Pensiero del Giorno del 28 Luglio 2026
L’elettricità è presente ovunque in natura; tuttavia, può essere raccolta, immagazzinata e utilizzata soltanto mediante particolari congegni ideati dall’uomo. La spirituale Atma-shakti (interiore potenza divina), anch’essa presente ovunque, è custodita nel corpo e, scorrendo attraverso i sottili fili costituiti dai nervi, illumina e dirige ogni attività. Tali attività devono essere orientate verso l’ananda (beatitudine suprema), e non verso l’attaccamento ai piaceri fugaci. Il Principio Vitale, che fluisce sotto forma di intelligenza attraverso ogni cellula e ogni nervo, è anch’esso un riflesso dell’Atma.

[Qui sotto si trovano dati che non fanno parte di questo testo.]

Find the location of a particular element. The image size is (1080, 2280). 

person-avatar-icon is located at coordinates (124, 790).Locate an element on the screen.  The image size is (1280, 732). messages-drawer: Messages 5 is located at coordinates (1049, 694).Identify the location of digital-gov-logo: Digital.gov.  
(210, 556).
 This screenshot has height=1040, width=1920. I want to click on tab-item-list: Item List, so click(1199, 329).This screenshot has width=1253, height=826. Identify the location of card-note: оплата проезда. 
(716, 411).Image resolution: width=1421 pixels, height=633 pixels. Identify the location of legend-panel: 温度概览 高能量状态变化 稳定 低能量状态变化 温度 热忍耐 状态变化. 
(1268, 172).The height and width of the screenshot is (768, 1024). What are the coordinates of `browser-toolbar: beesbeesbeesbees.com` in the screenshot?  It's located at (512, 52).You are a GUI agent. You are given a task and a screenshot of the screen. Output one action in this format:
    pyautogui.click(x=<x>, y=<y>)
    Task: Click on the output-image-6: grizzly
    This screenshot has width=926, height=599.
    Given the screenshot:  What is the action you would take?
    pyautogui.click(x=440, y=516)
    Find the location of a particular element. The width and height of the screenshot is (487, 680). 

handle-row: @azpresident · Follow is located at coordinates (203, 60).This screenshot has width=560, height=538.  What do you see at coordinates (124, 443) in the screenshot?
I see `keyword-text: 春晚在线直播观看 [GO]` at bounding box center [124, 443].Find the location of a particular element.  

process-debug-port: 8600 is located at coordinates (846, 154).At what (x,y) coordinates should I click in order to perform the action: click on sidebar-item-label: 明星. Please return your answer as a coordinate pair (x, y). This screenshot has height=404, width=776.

Quello che nasce deve anche morire; il venire implica l’andare. Quello che non ha nascita non ha neppure morte. L’Atma non ha nascita né morte; non si può neppure dire che si espanda, cresca o si indebolisca. Non ha storia. “Esiste“: questo è tutto quanto si può dire di Esso. È eternamente Intelligenza, eternamente Beatitudine. C’è l’impulso a desiderare qualcosa; questo è chiamato ichchha-shakti, ma anch’esso deriva dall’Atma-shakti, la Divinità che costituisce il vostro nucleo. Riconoscetelo come tale e non sviliteLo desiderando oggetti nocivi.
Il desiderio, così sublimato, è il fondamento del Prema (Amore). È il frutto dell’albero dell’ichcha-shakti orientata verso Dio. Il frutto possiede una scorza amara (maya) e semi duri (la percezione della molteplicità); questi devono essere scartati, affinché se ne possa gustare la dolcezza. Quel dolce succo è l’ananda conferito dall’Atma.
— Discorso Divino del 23 Dicembre 1971
Proprio come la cenere nasconde il fuoco nel carbone ardente, l’illusione riguardo al corpo copre l’Atma.